Source: CFI Group and eBay Enterprise Holiday Report, November 2014

US WEEKLY TRAFFIC AND SALES INDICES

Through November 14, 2014 Source: ShopperTrak
  • US store traffic fell 1.1% YoY for the week ended Nov. 14, the smallest decline since December 2013 and an improvement from the prior week’s 1.5% drop
  • November is on track for the best monthly traffic showing since August 2012
  • Apparel store traffic fell just 50 basis points (bps), also the best performance since December 2013; electronics store sales rose by high-single digits
Note: The differences between the two index results reflect differences in coverage and methodology. The ICSC-Goldman Sachs index is a statistically derived estimate of industry sales that is weighted by sales volume. Redbook’s index encompasses 13 retailers, spanning specialty apparel, department stores and discounters.

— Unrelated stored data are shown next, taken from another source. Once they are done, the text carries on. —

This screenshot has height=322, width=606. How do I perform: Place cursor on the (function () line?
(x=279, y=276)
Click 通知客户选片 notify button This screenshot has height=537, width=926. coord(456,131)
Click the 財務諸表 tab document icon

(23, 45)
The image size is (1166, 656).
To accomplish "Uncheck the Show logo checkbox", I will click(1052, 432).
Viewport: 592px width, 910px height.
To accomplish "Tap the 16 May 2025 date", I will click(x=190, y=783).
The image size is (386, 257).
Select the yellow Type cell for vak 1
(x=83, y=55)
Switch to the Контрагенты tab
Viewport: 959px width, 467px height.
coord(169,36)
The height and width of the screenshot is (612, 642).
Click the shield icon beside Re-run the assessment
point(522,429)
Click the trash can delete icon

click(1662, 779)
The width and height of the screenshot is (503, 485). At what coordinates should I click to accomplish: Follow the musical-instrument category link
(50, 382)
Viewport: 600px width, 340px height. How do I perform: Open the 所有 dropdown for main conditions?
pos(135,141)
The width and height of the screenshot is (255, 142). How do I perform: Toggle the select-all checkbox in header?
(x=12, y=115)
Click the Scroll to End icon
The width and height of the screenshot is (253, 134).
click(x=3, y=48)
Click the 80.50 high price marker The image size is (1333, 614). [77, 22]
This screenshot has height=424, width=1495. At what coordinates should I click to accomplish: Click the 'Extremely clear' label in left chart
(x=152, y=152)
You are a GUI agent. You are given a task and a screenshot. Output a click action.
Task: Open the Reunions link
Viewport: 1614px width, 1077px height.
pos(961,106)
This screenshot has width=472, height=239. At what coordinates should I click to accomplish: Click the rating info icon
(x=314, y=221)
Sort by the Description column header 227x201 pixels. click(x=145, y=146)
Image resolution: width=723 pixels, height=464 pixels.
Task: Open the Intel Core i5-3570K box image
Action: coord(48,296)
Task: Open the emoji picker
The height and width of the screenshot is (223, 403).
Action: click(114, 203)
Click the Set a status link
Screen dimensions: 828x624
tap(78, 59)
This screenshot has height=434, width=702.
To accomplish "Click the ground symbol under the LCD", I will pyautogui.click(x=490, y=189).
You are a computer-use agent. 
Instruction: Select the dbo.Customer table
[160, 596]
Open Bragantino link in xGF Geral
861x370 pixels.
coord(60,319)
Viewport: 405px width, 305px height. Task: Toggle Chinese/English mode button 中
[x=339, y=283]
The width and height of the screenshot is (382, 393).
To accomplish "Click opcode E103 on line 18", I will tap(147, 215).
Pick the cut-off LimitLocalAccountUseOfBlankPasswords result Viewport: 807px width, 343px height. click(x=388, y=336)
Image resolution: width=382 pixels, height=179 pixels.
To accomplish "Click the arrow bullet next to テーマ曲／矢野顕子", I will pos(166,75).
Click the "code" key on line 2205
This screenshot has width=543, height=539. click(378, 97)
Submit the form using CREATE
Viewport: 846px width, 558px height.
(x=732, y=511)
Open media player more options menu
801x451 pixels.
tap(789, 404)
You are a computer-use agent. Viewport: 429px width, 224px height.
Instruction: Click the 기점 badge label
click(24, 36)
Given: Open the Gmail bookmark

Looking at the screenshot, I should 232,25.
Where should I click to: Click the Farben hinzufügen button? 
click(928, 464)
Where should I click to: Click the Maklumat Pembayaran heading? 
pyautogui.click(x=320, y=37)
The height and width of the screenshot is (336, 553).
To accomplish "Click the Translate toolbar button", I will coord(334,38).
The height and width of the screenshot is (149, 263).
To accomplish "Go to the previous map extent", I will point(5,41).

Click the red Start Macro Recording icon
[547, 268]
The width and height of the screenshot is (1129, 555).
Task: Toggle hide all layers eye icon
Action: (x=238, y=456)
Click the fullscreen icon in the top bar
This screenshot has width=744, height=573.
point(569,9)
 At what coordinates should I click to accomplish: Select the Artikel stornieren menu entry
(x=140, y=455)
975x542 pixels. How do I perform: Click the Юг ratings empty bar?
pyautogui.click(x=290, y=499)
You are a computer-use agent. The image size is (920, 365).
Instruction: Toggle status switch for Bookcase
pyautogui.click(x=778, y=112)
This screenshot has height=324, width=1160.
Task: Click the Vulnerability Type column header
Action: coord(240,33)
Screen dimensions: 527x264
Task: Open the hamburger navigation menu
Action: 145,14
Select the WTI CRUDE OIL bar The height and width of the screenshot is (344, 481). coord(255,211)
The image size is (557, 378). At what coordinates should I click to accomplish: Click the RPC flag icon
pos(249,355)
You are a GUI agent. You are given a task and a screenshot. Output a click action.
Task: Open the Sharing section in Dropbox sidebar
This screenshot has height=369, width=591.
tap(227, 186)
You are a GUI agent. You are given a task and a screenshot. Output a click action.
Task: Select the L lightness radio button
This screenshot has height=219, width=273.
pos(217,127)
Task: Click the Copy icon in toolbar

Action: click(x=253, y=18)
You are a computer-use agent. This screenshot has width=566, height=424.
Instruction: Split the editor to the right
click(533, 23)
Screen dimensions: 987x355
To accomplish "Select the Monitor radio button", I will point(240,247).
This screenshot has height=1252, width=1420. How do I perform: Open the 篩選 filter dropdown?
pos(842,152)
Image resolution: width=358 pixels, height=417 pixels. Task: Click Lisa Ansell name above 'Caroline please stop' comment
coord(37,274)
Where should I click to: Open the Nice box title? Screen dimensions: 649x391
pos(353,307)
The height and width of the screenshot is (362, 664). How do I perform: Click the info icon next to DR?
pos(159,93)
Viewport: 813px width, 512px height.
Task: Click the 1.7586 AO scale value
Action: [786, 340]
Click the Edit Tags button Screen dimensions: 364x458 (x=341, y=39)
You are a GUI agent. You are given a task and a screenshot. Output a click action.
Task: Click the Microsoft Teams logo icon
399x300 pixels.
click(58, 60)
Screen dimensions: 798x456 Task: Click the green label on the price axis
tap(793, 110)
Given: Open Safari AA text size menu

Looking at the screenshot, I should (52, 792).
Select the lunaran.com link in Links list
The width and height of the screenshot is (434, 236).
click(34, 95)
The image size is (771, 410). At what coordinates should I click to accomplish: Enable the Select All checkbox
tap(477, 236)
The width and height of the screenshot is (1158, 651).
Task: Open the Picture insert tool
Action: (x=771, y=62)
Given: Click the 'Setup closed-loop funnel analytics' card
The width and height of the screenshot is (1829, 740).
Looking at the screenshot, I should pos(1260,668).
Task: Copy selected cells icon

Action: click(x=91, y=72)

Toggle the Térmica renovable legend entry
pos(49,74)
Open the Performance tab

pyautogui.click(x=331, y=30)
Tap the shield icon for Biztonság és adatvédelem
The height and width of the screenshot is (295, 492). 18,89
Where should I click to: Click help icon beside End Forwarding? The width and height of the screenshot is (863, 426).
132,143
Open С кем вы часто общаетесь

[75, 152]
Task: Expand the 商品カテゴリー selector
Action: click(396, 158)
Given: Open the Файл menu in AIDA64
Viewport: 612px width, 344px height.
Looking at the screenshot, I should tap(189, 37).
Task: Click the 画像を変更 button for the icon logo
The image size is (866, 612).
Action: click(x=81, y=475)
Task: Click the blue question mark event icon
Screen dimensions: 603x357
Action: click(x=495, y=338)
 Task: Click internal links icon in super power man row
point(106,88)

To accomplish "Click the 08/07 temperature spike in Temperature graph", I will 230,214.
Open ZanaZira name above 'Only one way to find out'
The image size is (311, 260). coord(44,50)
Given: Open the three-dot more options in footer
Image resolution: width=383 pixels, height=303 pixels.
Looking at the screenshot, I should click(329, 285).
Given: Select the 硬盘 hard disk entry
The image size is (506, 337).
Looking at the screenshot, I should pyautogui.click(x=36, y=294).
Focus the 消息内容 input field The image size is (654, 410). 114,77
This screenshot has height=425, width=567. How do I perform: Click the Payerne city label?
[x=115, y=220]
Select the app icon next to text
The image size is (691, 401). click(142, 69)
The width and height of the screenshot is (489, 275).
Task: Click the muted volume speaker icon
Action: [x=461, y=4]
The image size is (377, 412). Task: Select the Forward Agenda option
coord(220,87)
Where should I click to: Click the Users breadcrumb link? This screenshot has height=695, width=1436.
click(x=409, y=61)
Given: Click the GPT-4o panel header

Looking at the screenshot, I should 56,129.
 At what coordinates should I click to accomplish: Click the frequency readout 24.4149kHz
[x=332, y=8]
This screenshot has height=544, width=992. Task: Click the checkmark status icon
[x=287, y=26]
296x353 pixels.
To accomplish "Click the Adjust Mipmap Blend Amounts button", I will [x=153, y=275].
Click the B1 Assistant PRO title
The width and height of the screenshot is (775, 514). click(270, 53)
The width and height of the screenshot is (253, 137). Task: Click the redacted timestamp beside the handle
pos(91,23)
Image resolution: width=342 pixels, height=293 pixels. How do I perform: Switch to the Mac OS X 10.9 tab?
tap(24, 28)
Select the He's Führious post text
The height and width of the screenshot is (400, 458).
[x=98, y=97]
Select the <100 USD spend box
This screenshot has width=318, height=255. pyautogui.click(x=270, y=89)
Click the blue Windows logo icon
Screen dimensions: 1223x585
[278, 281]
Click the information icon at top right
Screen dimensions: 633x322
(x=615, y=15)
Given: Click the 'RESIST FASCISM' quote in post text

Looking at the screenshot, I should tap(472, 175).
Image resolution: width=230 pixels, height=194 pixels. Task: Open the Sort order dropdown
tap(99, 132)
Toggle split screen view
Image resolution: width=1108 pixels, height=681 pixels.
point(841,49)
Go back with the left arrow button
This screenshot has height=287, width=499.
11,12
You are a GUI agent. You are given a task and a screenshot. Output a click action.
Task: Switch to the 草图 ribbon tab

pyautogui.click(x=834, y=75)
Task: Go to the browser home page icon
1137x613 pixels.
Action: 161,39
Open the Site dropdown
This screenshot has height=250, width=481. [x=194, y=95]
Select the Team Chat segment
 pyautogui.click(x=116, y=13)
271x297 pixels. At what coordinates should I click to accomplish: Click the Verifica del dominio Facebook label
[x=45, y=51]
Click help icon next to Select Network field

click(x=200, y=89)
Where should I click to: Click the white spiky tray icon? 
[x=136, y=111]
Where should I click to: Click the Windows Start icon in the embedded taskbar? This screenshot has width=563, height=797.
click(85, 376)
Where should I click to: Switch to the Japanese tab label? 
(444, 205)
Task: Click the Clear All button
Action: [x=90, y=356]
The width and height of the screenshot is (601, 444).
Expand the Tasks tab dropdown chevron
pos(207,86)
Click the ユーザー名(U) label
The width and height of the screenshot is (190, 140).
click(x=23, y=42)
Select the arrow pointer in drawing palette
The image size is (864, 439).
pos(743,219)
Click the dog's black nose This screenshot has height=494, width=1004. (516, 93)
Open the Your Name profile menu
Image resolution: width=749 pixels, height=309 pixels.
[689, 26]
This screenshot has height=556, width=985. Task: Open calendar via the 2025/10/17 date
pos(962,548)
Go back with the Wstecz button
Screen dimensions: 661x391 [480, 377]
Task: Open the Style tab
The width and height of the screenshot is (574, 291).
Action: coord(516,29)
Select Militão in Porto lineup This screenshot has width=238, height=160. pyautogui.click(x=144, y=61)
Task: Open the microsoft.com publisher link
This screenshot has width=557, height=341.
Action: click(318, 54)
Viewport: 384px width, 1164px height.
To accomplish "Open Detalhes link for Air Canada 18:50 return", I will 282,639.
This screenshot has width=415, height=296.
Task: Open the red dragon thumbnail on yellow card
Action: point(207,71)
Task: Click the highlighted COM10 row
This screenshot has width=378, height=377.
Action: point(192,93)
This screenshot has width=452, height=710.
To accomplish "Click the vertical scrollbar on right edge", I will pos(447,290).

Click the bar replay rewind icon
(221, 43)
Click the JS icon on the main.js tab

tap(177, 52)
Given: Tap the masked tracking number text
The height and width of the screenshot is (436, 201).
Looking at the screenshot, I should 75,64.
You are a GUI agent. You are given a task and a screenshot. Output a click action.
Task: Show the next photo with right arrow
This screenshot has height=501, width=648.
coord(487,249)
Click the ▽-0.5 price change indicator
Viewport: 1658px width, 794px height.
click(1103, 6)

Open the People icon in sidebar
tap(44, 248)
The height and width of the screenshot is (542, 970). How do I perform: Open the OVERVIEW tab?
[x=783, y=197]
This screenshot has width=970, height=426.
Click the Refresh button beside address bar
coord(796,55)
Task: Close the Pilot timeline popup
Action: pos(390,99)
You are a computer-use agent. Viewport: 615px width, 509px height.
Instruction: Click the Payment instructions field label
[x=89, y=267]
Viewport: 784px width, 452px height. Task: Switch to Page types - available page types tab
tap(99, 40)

  • According to ICSC, discounters and electronics stores helped US retail sales increase 2.2% YoY for the week ended Nov. 14; apparel sales remained weak, although online apparel stores delivered their strongest sales gain of the year
  • Johnson Redbook data showed a 3.9% YoY gain for the same week; discount stores strongly outperformed (up 4.5%), while department stores lagged (up 2.8%)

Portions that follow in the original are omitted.